Coyotes were once so common here that the town of Olema took its name from the Miwok Indian word for coyote. But in the 1940s, sheep ranchers using poisoned bait were able to eliminate coyotes in West Marin and southwestern Sonoma County, and there were none here for 40 years.

In 1972, however, the Nixon Administration banned use of the poison 10-80, primarily because it was non-specific and killed many other animals too. Coyotes, which had never disappeared from northern Sonoma County, then began spreading south. Since they began showing up here again in 1983, they have put more than half the sheep ranches around Marshall, Tomales, Dillon Beach, and Valley Ford out of business.

In West Marin these nights, they can be heard howling as far inland as the San Geronimo Valley, and for listeners who aren’t sheepmen, the high-pitched, barking howls are a beguiling reminder of life on the western frontier.

Frontiersman Davy Crockett (1786-1836) liked to claim his reputation as a hunter preceded him into the forest.
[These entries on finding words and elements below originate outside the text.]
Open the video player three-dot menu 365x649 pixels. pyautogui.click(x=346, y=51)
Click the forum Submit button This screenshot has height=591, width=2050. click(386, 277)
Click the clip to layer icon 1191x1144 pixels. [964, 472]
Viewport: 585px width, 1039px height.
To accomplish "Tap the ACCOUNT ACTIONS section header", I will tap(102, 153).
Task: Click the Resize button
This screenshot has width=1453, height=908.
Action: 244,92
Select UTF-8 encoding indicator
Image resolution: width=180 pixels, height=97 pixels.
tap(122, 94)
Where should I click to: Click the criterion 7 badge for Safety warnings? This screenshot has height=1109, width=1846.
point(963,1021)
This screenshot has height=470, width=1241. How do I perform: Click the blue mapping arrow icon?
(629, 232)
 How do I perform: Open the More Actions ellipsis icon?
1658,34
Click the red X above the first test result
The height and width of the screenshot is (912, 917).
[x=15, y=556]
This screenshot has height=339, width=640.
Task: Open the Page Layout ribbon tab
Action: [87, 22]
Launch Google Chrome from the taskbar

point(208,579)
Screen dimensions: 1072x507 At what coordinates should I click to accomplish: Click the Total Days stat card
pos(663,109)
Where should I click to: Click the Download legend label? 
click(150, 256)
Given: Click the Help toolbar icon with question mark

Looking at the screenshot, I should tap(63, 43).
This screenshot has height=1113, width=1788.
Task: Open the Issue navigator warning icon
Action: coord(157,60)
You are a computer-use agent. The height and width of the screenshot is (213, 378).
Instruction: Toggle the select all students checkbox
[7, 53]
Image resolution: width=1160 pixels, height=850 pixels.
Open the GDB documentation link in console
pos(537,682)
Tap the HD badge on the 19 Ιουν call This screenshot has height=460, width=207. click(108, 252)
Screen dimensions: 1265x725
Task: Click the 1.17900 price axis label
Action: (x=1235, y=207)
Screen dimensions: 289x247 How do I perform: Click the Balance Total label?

As Crockett told the story, he once treed a raccoon that resignedly cried out: “Don’t shoot, Colonel! I’ll come down! I know I’m a gone ‘coon.” This here raccoon was lucky to merely be shot with my camera.


An old friend, Joy Adam, who has been living in Germany for 20 years, dropped by my cabin Saturday night and cooked some spicy dishes from India as a birthday dinner.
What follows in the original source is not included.